Let’s be real. Alto will still be a lightning rod, because that comes with being Victoria mayor. Still, she might have an easier time than second-place finisher Stephen Andrew would have Two years ago, Andrew was voted onto city council in a pandemic-delayed byelection triggered by Together Victoria councillor Laurel Collins’ departure for federal politics. When he won, it was as a counterweight to the ideological flavour that Together Victoria, Isitt and one or two others had brought to city hall. Having been cast in that role, it was hard to rebrand. Alto, while coming from the left, wasn’t so starkly defined.

And note that Victoria’s new council won’t have an official political slate in the mix. The Vancouver Island Voters Association, much-villified by the city’s progressives, failed to make a dent Saturday. The left-tilting Together Victoria wasn’t on the ballot at all (though many of Saturday’s newcomers have the latter group’s leanings). The absence of labels will please those who equate slates with firing salvos from fixed positions.

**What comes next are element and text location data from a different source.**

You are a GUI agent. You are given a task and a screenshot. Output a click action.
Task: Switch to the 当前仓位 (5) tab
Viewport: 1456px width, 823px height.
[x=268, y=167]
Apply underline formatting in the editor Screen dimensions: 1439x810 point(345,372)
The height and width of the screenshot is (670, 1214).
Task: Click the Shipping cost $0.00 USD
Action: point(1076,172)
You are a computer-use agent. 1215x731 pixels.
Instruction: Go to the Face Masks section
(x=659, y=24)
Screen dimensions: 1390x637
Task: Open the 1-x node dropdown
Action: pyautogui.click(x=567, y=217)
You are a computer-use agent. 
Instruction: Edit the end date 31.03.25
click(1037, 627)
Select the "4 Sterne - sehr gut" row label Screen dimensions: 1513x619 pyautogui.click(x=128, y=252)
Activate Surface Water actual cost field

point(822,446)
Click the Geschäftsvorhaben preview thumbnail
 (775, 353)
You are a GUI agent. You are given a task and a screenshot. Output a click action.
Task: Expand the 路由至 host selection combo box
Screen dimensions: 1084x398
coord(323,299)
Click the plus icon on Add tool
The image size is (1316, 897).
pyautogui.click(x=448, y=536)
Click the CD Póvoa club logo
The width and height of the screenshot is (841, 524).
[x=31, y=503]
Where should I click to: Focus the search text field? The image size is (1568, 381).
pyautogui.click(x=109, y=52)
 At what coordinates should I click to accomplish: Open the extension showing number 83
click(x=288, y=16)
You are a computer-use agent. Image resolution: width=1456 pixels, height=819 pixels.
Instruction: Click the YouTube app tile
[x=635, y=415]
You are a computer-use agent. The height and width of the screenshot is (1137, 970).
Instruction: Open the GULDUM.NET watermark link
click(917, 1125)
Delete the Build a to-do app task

Now, these won’t be an easy four years for any local official. One of the most noticeable things about this election was that the issues that had voters most worked up, the ones they want their councillors to act on, are outside of municipal jurisdiction. Housing and health care belong mostly to the provincial and federal governments. Ditto for the so-called catch-and-release bail rules being blamed for a surge in violent, random attacks on the streets. Municipal governments usually devote their small slice of the tax pie to local roads, recreation, police, fire, things like that — but pity the foolish local official who tells the voter “sorry that you don’t have a family physician, but we have a pickleball court to build.” Call it mission creep or call it filling the void, many municipal councils find themselves up to their necks in these issues now, making the job even harder.

But it won’t be quite as hard if the temperature isn’t so high.